Wednesday, October 23, 2013

Counting the cost?

This morning, sitting safely in the coffee shop not thinking about or looking at the messes at home, I am laughing at myself for yesterday's post. We moms know that no one could ever afford to pay us for all the things we do for free. I mean, we are pretty great. (If you don't think so, just check out this awesome video and be reminded.)

(I don't mean to exclude the non-moms out there. This lesson is for all of us who want to be a blessing.)

Of course, the people we bless day after day also have to keep putting up with us. Enough said.


What if we did get paid for the hundred things we do in a day? Would we be happier? Is that why we do them? (No, of course not.) What if we could pay someone else to do them for us? (Um, yes please? At least once in awhile?)


Yesterday I rather blithely pointed out that I am a maid following in the footsteps of the servant Christ. Today when I re-read those words, I was aghast. 


How could I compare my little daily chores with what Christ has done for me?


And if I had to pay Him for His services? For all the things He has done, keeps doing, moment after moment through all eternity?


"If you, Lord, kept a record of sins, Lord, who could stand?" (Psalm 130:3) 

He went beyond serving us for free. He paid to serve us.


"For what the law could not do in that it was weak through the flesh, God did by sending His own Son in the likeness of sinful flesh . . ." (Romans 8:3).

Why did He come to live among us, walk in our messes just like us, go about the mundane and ordinary task of living, if not to show us a better way? Yes, He performed the ultimate sacrifice of dying for our sins. But He lived among them first, taking care of His fleshly needs just like the rest of us. He didn't come just to give us a ticket to heaven. He came to teach us how to live. And His death was the final act of a life poured out in service.
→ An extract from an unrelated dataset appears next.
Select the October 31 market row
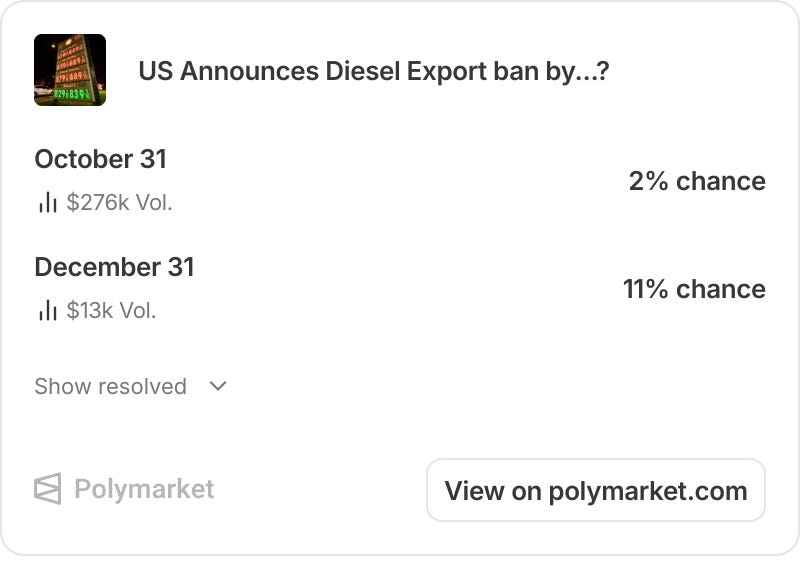Viewport: 800px width, 564px height. coord(400,181)
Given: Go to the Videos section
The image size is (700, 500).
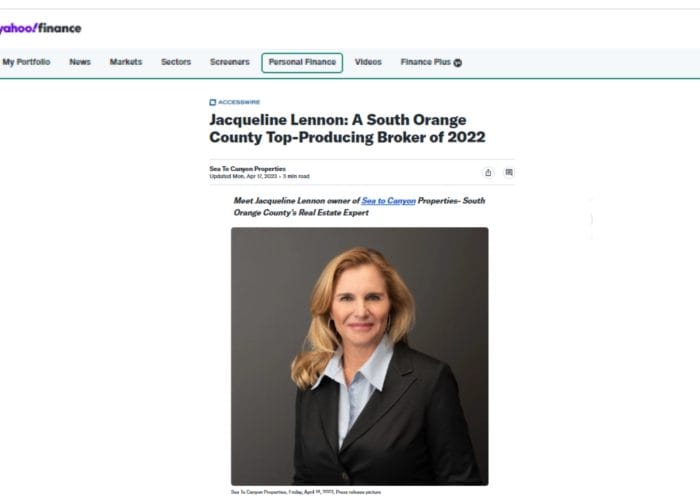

I'm amazed to think He counted it worth the cost to gain my love.



Can I really sulk over laundry piles when He's holding out these scarred hands, asking for nothing but my love? How can I tally up my "services" when I have been set free from a debt I could never hope to pay?

And this abiding, this learning to know Him, it confronts us again and again with our helpless need for Him and His joyful response. He holds nothing back.

It is ALL joy to Him because He does all for us.


Everything else is rubbish.

And this is what He wants us to know: The more  we know Him, the less we need anything else.

The more we know Him, the more everything else looks like rubbish.


What are we pressing toward? A clean house? Perfect kids? The lie that we have it all together?

Or do we "forget those things which are behind and reach forward to those things which are ahead" (Philippians 3)?

The call is upward. The prize is in Him. But the way to get there is often found in making sacred spaces in our daily mess.

"No less a saint than Therese of Lisieux admitted in her Story of a Soul that Christ was most abundantly present to her not 'during my hours of prayer . . . but rather in the midst of my daily occupations...' 
"Seen in this light . . . the ludicrous attention to detail in the book of Leviticus, involving God in the minutiae of daily life--all the cooking and cleaning of a people's domestic life--might be revisioned as the very love of God. A God who cares so much as to desire to be present in everything we do." 
--Kathleen Norris, The Quotidian Mysteries: Laundry, Liturgy and "Women's Work"
We really could do this. We could learn to count all things loss for the surpassing worth of knowing Christ. We could make even folding laundry a holy moment, a place for Christ to enter in and speak to us. And then we could be filled up with His love, and it would overflow into the lives around us. 

Today is my grandmother's 96th birthday. She's spending it with Jesus. I remember watching her serve my rather crotchety old grandfather, going way beyond what should have been "expected" of her, day after day. And yet she had a joy and a quiet peace. She knew Jesus well from experiencing Him in the everyday. She was always doing something for somebody. In fact, I don't remember ever seeing her do one single thing just for herself. She was a welcoming, giving, laughing presence that always made me feel safe and loved. Now she is enjoying her citizenship in heaven, her lowly body conformed to His glorious body (Philippians 3). 

The messes aren't going away. But maybe we will learn to see them differently. Maybe we will see them as a way to reach forward, as a call to look upward, counting all things loss for Him.